InnoDB Plugin Compression With Benchmarks

Following the announcement of InnoDB Plugin 1.01 I was keen to get some time over to give it a try (yes, I’ve been busy and this post has been in edit for some time now). I first tried the shortcut and downloaded the precompiled plugin, but got linker errors and messages of the wrong API (turns out it’s built against 5.1.23 and I was trying on 5.1.22). I also had an issue with the RHEL4 specific RPMs and the glibc specific plugin. Seeing where this was going, I figured it was quicker to recompile the lot from source. This was a painless process.

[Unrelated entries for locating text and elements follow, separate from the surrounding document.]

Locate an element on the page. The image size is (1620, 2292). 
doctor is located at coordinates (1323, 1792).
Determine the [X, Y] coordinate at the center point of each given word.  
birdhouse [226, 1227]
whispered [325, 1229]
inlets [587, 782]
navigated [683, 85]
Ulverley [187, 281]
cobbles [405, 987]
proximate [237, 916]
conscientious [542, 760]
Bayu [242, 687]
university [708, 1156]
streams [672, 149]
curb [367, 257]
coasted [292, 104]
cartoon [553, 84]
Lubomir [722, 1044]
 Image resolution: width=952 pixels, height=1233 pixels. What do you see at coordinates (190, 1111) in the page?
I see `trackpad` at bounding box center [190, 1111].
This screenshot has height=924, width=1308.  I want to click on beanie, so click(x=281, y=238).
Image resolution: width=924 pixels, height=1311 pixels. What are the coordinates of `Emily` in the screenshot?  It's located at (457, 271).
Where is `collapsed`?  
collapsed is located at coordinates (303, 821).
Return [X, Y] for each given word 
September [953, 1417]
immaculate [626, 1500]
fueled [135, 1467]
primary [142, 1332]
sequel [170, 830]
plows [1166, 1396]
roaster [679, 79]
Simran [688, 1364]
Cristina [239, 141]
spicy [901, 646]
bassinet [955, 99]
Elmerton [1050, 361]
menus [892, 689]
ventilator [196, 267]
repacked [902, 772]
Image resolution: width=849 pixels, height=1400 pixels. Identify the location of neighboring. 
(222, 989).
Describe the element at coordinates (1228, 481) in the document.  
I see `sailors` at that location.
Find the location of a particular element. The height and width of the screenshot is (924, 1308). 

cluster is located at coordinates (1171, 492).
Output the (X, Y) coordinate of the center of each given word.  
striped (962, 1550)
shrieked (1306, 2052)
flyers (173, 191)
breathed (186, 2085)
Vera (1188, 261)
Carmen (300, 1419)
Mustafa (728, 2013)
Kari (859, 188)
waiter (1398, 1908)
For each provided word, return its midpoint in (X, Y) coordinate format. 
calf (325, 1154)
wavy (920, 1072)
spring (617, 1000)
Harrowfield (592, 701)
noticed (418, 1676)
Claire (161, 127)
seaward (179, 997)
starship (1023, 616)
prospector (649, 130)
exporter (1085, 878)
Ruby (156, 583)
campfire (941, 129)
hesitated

As I am quite intrigued by the compression facility, I shortly after the compilation proceeded by trying to create a table:

1
2
3
4
5
6
7
8
9
10
11
12
13
14
15
mysql> CREATE TABLE compressed_4 (id int(11) primary key, txt char(8)) 
Engine=InnoDB ROW_FORMAT=COMPRESSED KEY_BLOCK_SIZE=4;
Query OK, 0 rows affected, 5 warnings (0.00 sec)

mysql> show warnings;
+---------+------+----------------------------------------------------------------+
| Level   | Code | Message                                                        |
+---------+------+----------------------------------------------------------------+
| Warning | 1478 | InnoDB: KEY_BLOCK_SIZE requires innodb_file_per_table.         |
| Warning | 1478 | InnoDB: KEY_BLOCK_SIZE requires innodb_file_format > Antelope. |
| Warning | 1478 | InnoDB: ignoring KEY_BLOCK_SIZE=4.                             |
| Warning | 1478 | InnoDB: ROW_FORMAT=COMPRESSED requires innodb_file_per_table.  |
| Warning | 1478 | InnoDB: assuming ROW_FORMAT=COMPACT.                           |
+---------+------+----------------------------------------------------------------+
5 rows in set (0.00 sec)

Primary mistake: Not reading the docs properly. So after sticking innodb_file_per_table=1 and innodb_file_format=“Barracuda” into my.cnf and restart MySQL, the creation worked fine. I created three tables, 3 with compression and 1 without:

1
2
3
4
CREATE TABLE compressed_4 (id int(11) PRIMARY KEY, txt char(8)) Engine=InnoDB ROW_FORMAT=COMPRESSED KEY_BLOCK_SIZE=4;
CREATE TABLE compressed_8 (id int(11) PRIMARY KEY, txt char(8)) Engine=InnoDB ROW_FORMAT=COMPRESSED KEY_BLOCK_SIZE=8;
CREATE TABLE compressed_1 (id int(11) PRIMARY KEY, txt char(8)) Engine=InnoDB ROW_FORMAT=COMPRESSED KEY_BLOCK_SIZE=1;
CREATE TABLE noncompressed_4 (id int(11) PRIMARY KEY, txt char(8)) Engine=InnoDB;

I then proceeded to insert 50000 rows and inspect the on-disk size:

1
2
3
4
5
# du /var/lib/mysql_i/testing/*.ibd
3076    /var/lib/mysql_i/testing/compressed_1.ibd
4100    /var/lib/mysql_i/testing/compressed_4.ibd
6156    /var/lib/mysql_i/testing/compressed_8.ibd
10256   /var/lib/mysql_i/testing/noncompressed_4.ibd

So far so good! 30% with 1K page size (referred to as KEY_BLOCK_SIZE at table creation because MySQL doesn’t allow storage engines to add their own syntax (another FIXME for our friends at MySQL? At least one should get the option in my opinion)).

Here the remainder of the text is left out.